Estoy aprendiendo una canción.
No es una canción cualquiera, y valga la redundancia (casi todas las canciones tratan de eso), tampoco trata de la vida de mierda que tengo (que no es así).
Estoy aprendiendo una canción. Cada vez que toco las cuerdas del bajo, la melodía, aunque el instrumento sea rítmico, no deja de sonar en mi cabeza, y no puedo evitar moverme a su son.
La canción es complicada, mas, ¿qué más dará? Si no nos arriesgamos a hacer cosas complicadas, puede que nunca avancemos, y si lo hacemos, sea a paso de tortuga.
A veces la canción puede ser pesada, pero hermosa. Siento como si me invadiera las entrañas, aunque al menos sé que tocarla merece la pena.
Cuando la toco, el flujo de la música me quema por dentro, y me duele, me duele porque puedo escuchar también música totalmente contradictoria y embote mis sentidos.

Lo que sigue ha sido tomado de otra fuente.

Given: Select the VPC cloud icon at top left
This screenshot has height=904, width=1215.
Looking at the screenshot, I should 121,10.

Puede que por culpa de esta canción pierda la noción del tiempo (a veces el ayer me parece hoy y el hoy ayer), y mi Yo vs Superyo, sale al exterior, haciendo una pelea rítmica y milenaria, cruzando aceros.

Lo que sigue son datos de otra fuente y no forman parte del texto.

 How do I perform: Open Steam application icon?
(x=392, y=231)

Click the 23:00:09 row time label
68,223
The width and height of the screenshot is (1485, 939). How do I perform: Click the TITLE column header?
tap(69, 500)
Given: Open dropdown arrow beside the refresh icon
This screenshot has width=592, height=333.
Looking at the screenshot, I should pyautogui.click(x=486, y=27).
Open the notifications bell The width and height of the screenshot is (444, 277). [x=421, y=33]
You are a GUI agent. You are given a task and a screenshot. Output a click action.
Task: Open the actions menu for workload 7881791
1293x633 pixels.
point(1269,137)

A veces, cuando creo que ha ganado uno, dejo de tocarla. Pero a veces sólo sirve para que vuelva la canción con más fuerza y por ende, también la lucha milenaria.
Por eso a veces me escondo, y tengo miedo, miedo de que alguien descubra mis canciones y miedo de no acabar nunca con la lucha.
Pero no puedo dejar de tocarla…
Creencia suena en mis tímpanos y Amor surge en mis dedos…
Puede que sea valiente, pero hasta el más valiente guerrero, tiene miedo de sus sueños y de qué podrá ocurrir tarde o temprano.
Puede ser que más temprano que tarde…
Porque, esto es autodestruirme y la Guerra vs yo, comienza ahora.